Sufficient Dimensionality Reduction
Amir Globerson, Naftali Tishby;
3(Mar):1307-1331, 2003.
Abstract
Dimensionality reduction of empirical co-occurrence data
is a fundamental problem in unsupervised learning. It is also a well
studied problem in statistics known as the analysis of
cross-classified data.
One principled approach to this problem is to represent the data in
low dimension with minimal loss of (mutual) information
contained in the original data. In this paper we introduce an
information theoretic nonlinear method for finding such a most informative
dimension reduction.
In contrast with previously introduced clustering based approaches,
here we extract
continuous feature functions directly from the
co-occurrence matrix. In a sense, we automatically extract functions
of the variables that serve as approximate sufficient statistics for
a sample of one variable about the other one.
Our method is different from dimensionality reduction methods which are based
on a specific, sometimes arbitrary, metric or embedding.
Another interpretation of our method is as
generalized - multi-dimensional - non-linear regression, where rather than
fitting one regression function through two dimensional data, we
extract
d-regression functions whose expectation values capture the
information among the variables.

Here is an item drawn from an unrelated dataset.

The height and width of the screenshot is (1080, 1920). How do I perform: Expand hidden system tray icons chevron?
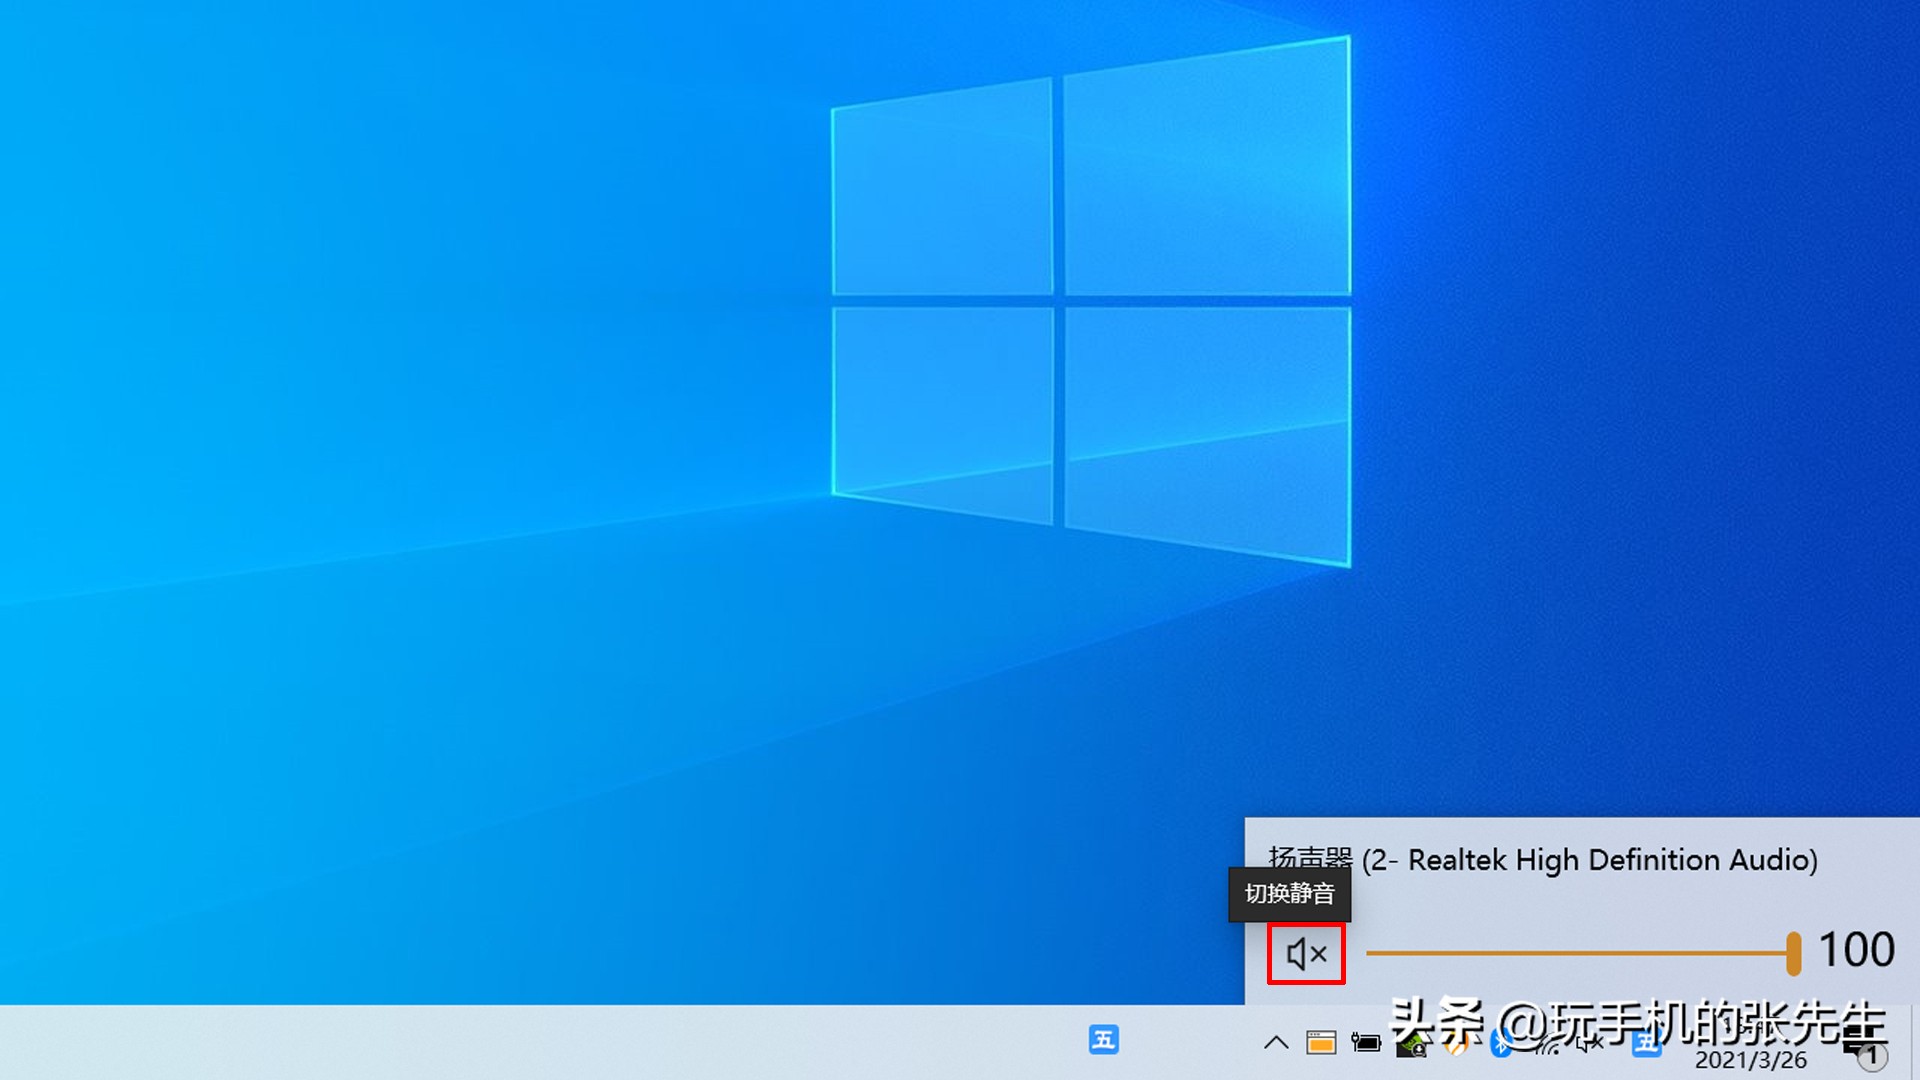1276,1043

It thus presents a new learning
paradigm that unifies aspects from both supervised and unsupervised
learning. The resulting dimension reduction can be described by two
conjugate d-dimensional differential manifolds that are coupled through
Maximum Entropy
I-projections. The Riemannian metrics of these manifolds
are determined by the observed expectation values of our extracted features.
Following this geometric interpretation we present an iterative
information projection algorithm for finding such features
and prove its convergence. Our algorithm is similar to the method of
"association analysis" in statistics, though the feature extraction
context as well as the information theoretic and geometric
interpretation are new.
The algorithm is illustrated by
various synthetic co-occurrence data. It is then demonstrated for
text categorization and information retrieval and proves effective
in selecting a small set of features, often improving
performance over the original feature set.